## Written problem
Rewrite the listing below, substituting "Where do I click to" for every "Where should I click to" and changing nothing else. Omit the pictures from your answer.

[Word and item position data]
################
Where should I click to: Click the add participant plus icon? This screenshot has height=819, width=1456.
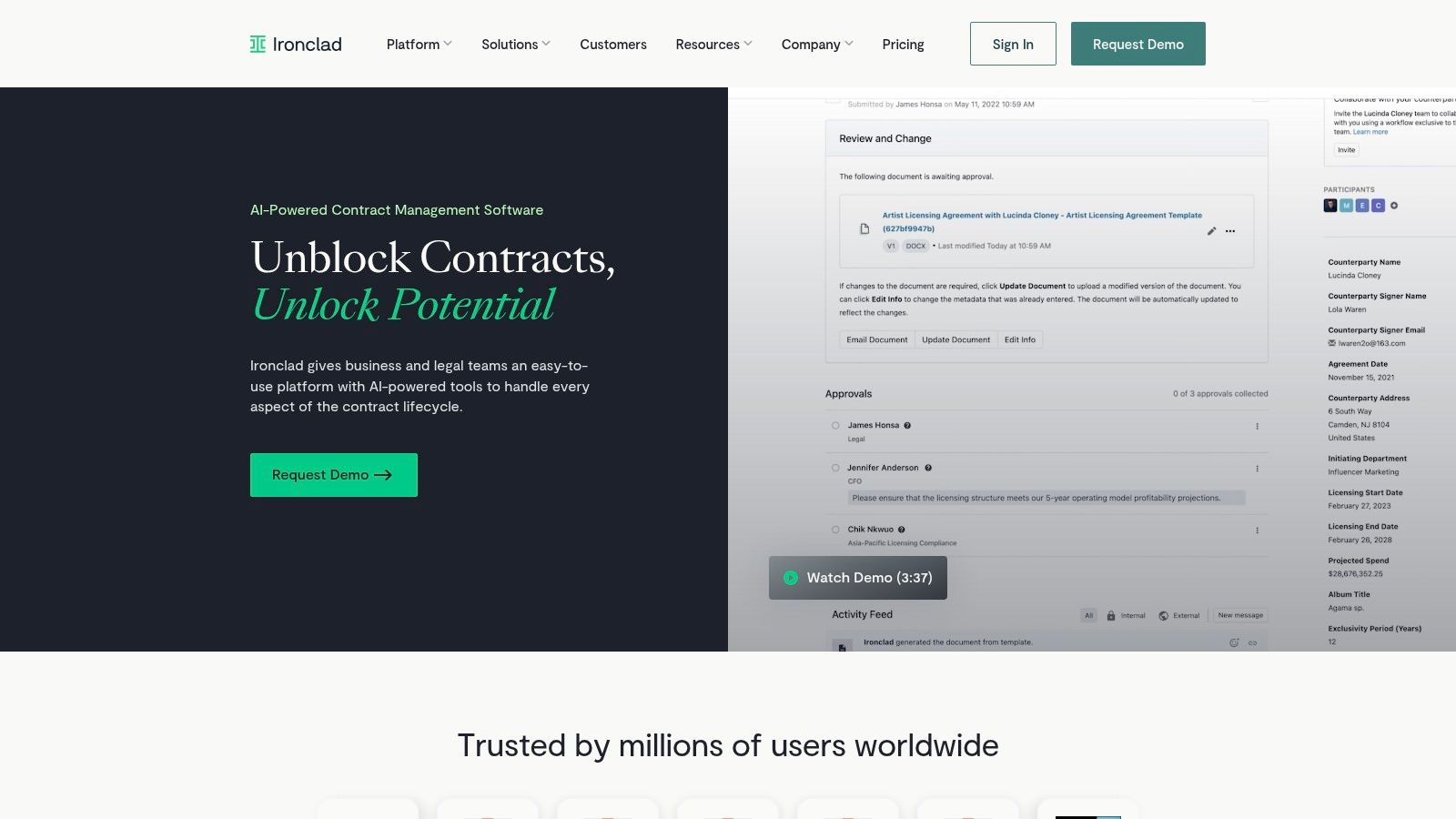tap(1394, 206)
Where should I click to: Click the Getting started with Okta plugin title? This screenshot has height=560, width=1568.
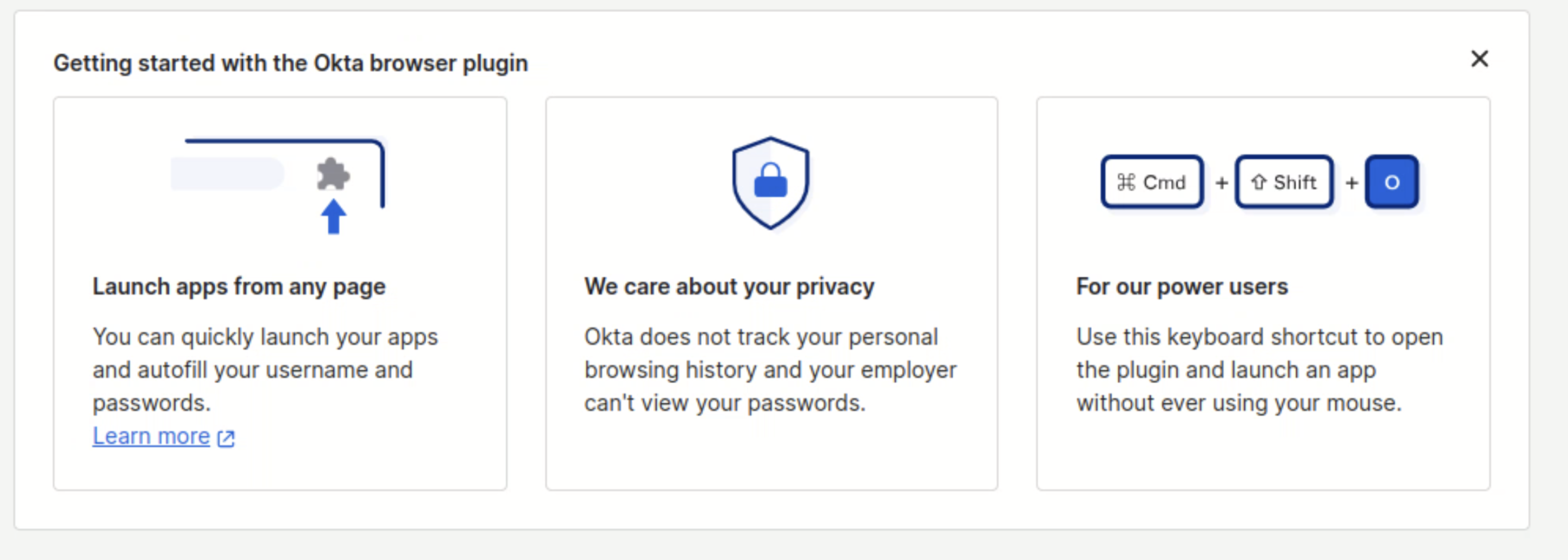pos(291,62)
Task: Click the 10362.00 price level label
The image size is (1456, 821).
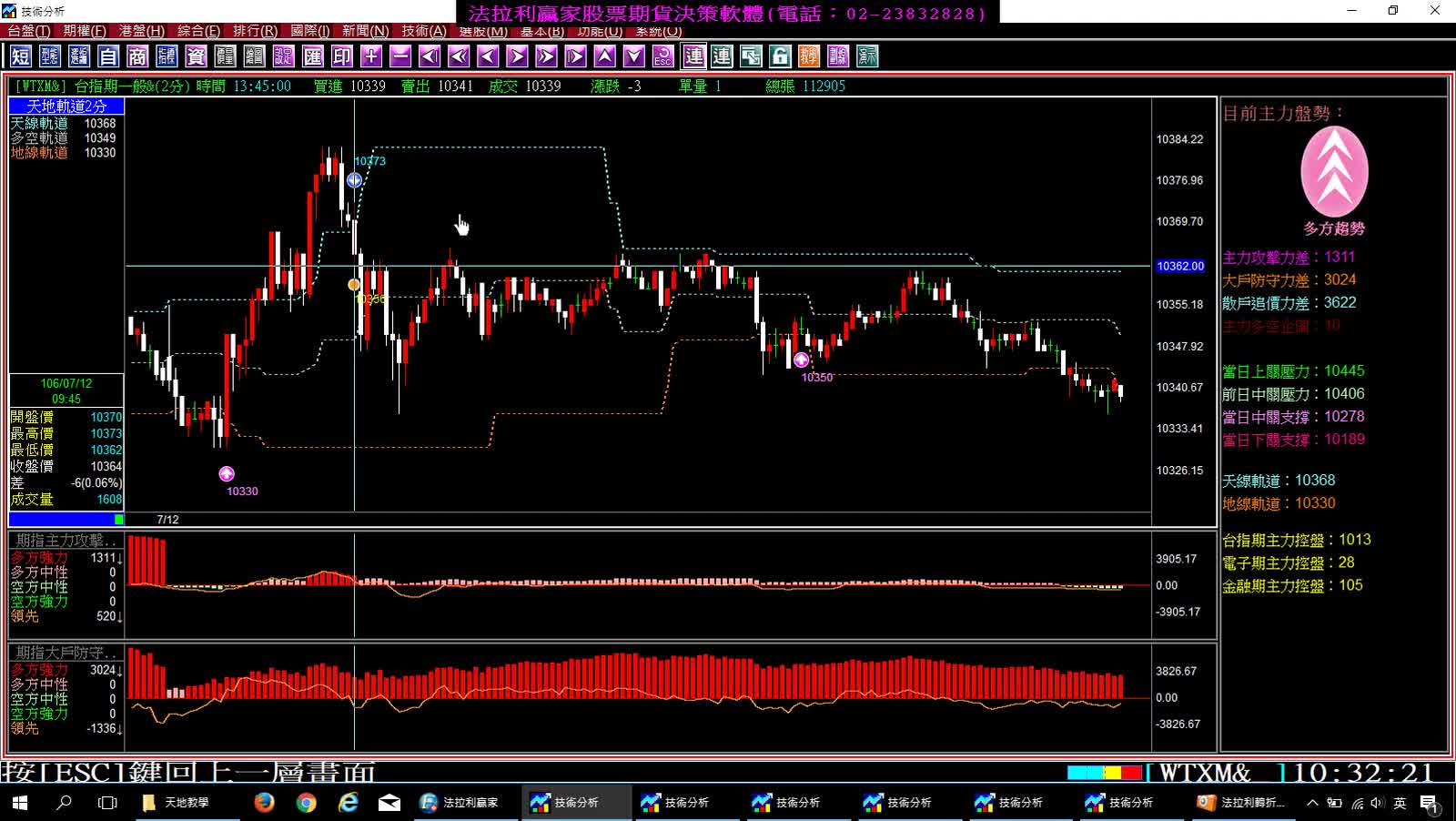Action: 1180,266
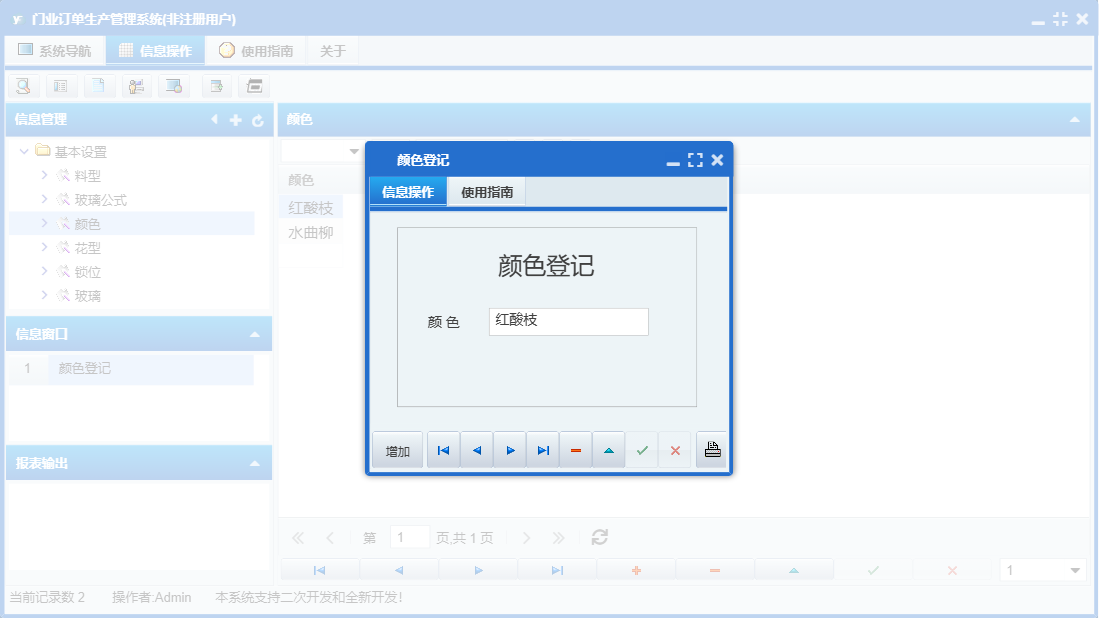Cancel editing with the red X button
This screenshot has height=618, width=1099.
[675, 449]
################
## Correct output
Where do I click to: Click the add participant plus icon? This screenshot has height=819, width=1456.
tap(1394, 206)
Where do I click to: Click the Getting started with Okta plugin title? This screenshot has height=560, width=1568.
pos(291,62)
Task: Click the 10362.00 price level label
The image size is (1456, 821).
Action: 1180,266
Cancel editing with the red X button
This screenshot has height=618, width=1099.
[675, 449]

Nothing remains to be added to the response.